▸ **TRY IT**: Transcribe all the records with complete accuracy.

▸ **DATA EXCERPTS**:
═══

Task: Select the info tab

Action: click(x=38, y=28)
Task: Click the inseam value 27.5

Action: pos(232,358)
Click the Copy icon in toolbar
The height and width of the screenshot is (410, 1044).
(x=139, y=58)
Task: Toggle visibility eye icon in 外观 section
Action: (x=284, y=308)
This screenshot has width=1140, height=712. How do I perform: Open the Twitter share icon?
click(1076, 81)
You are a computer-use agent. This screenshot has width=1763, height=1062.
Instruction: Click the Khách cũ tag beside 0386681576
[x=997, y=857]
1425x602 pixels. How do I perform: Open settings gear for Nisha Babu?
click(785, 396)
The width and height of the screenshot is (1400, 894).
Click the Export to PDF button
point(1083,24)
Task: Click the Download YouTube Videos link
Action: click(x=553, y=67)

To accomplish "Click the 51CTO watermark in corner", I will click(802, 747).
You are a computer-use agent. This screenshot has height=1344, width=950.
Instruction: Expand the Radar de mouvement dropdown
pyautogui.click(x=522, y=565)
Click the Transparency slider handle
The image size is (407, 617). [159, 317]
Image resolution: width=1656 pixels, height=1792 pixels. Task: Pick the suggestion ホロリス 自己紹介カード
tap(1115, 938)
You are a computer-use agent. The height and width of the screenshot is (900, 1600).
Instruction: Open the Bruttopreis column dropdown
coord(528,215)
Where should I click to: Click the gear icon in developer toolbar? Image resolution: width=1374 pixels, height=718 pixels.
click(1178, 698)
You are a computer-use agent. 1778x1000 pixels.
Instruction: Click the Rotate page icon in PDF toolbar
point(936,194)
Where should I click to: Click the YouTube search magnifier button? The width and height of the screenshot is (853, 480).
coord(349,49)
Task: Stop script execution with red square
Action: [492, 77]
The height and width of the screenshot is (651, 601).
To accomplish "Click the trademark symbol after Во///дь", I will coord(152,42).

═══

▸ **SOLUTION FOR THIS EXERCISE**:
Task: Select the info tab

Action: click(x=38, y=28)
Task: Click the inseam value 27.5

Action: pos(232,358)
Click the Copy icon in toolbar
The height and width of the screenshot is (410, 1044).
(x=139, y=58)
Task: Toggle visibility eye icon in 外观 section
Action: (x=284, y=308)
This screenshot has width=1140, height=712. How do I perform: Open the Twitter share icon?
click(1076, 81)
You are a computer-use agent. This screenshot has width=1763, height=1062.
Instruction: Click the Khách cũ tag beside 0386681576
[x=997, y=857]
1425x602 pixels. How do I perform: Open settings gear for Nisha Babu?
click(785, 396)
The width and height of the screenshot is (1400, 894).
Click the Export to PDF button
point(1083,24)
Task: Click the Download YouTube Videos link
Action: click(x=553, y=67)

To accomplish "Click the 51CTO watermark in corner", I will click(802, 747).
You are a computer-use agent. This screenshot has height=1344, width=950.
Instruction: Expand the Radar de mouvement dropdown
pyautogui.click(x=522, y=565)
Click the Transparency slider handle
The image size is (407, 617). [159, 317]
Image resolution: width=1656 pixels, height=1792 pixels. Task: Pick the suggestion ホロリス 自己紹介カード
tap(1115, 938)
You are a computer-use agent. The height and width of the screenshot is (900, 1600).
Instruction: Open the Bruttopreis column dropdown
coord(528,215)
Where should I click to: Click the gear icon in developer toolbar? Image resolution: width=1374 pixels, height=718 pixels.
click(1178, 698)
You are a computer-use agent. 1778x1000 pixels.
Instruction: Click the Rotate page icon in PDF toolbar
point(936,194)
Where should I click to: Click the YouTube search magnifier button? The width and height of the screenshot is (853, 480).
coord(349,49)
Task: Stop script execution with red square
Action: [492, 77]
The height and width of the screenshot is (651, 601).
To accomplish "Click the trademark symbol after Во///дь", I will coord(152,42).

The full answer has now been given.